2 Digital and information literacy skills framework
Based on your previous undergraduate studies, other research or work experience, you should already have attained certain DIL skills. This means that you are likely to have a working knowledge of different learning resources (e.g. management tools, databases, journals, study guides, etc.) that will complement your studies, and be able to:
- independently select the most appropriate resources for a specific task
- keep up-to-date with any changes to the resources selected for that task
- independently carry out a wide-ranging, systematic literature search (and be confident that the information found represents a thorough sample of the literature)
- filter and critically evaluate information obtained from any source (including your own and other students’ writing) to ascertain its quality and relevance to the purpose at hand (e.g. determine any bias in approach, the validity of its outcomes, etc.)
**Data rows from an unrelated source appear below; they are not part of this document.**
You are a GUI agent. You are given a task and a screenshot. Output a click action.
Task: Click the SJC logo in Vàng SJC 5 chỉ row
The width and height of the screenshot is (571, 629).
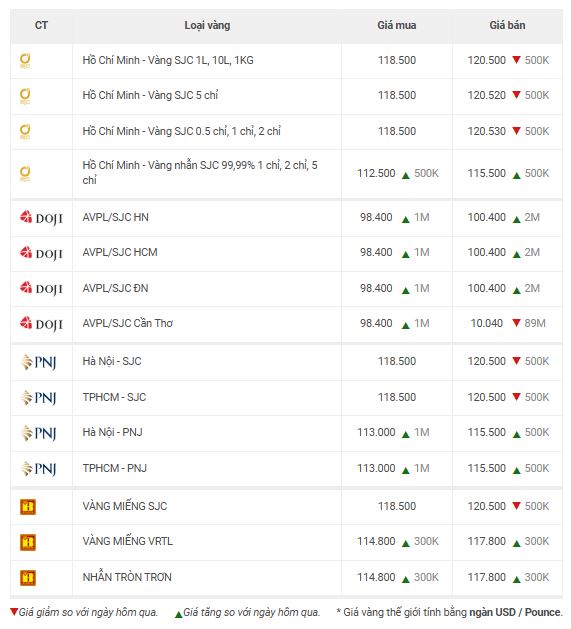point(25,96)
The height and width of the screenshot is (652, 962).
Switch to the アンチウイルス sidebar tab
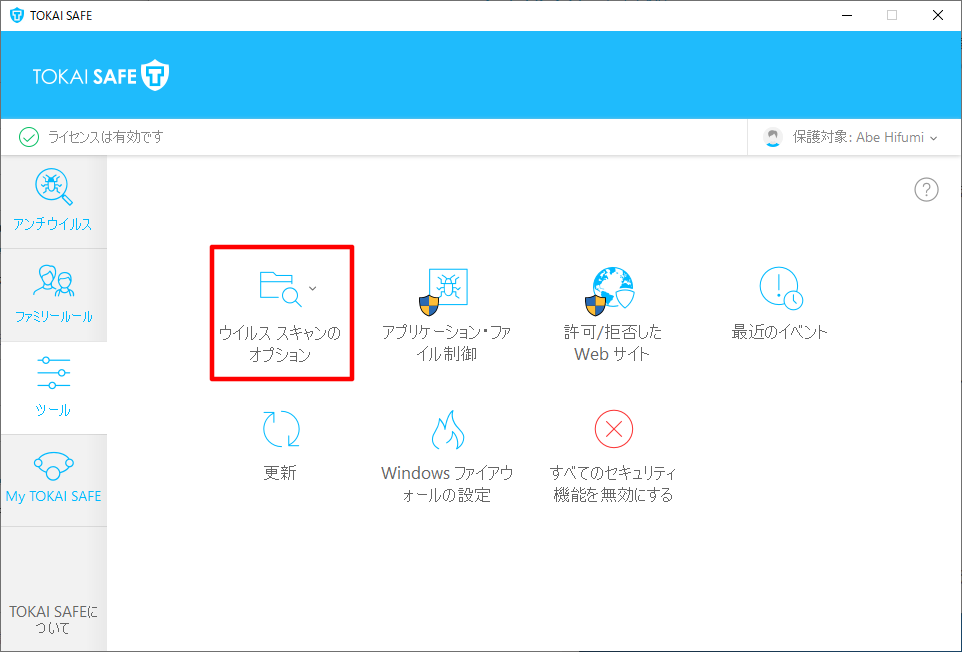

- accurately and appropriately refer to and reference the thoughts, ideas and work of others (including published authors, other students, anonymous websites, etc.) in your work, and ensure these can be differentiated from your own thoughts, ideas and conclusions.
As a postgraduate student you will be expected to have a reasonable idea of how to find, retrieve and work with different sources of information, but the key thing here is to ensure that you know how to do this as effectively as possible. The Open University’s digital and information literacy framework can help you to recognise how your DIL skills are progressing during your studies and how these relate to your academic, personal and professional (employment) needs.
NOTE: You can download the full document if you wish to explore this more fully, but are not required to do so. Activity 3 will take you through the relevant sections of the framework that specifically relate to Master’s-level study.
The framework is based around five core skills (or ‘competencies’) that cover:
- understanding and engaging in digital practices
- finding information
- critically evaluating information, online interactions and online tools
- managing and communicating information
- collaborating and sharing digital content.
There are also five ‘levels’ of study, ranging from Access level (i.e. pre-undergraduate level skills), through the three stages of undergraduate study prior to Master’s/professional levels of competency. As an example, focusing on the core competency of ‘collaborating and sharing digital content’, an expected skill at postgraduate level (and one that you may already have developed as part of your undergraduate studies), is to ‘produce a shared digital asset or output in collaboration with others as part of an assessed activity’.
Activity 3 Digital and information literacy – comparing undergraduate with postgraduate
Read the document comparing undergraduate Level 3 study with Master’s-level study and compare the competency descriptors. Make a note of, and think about the skills that are expected to have been developed by the end of your undergraduate degree, and those that you will continue to develop at Master’s level.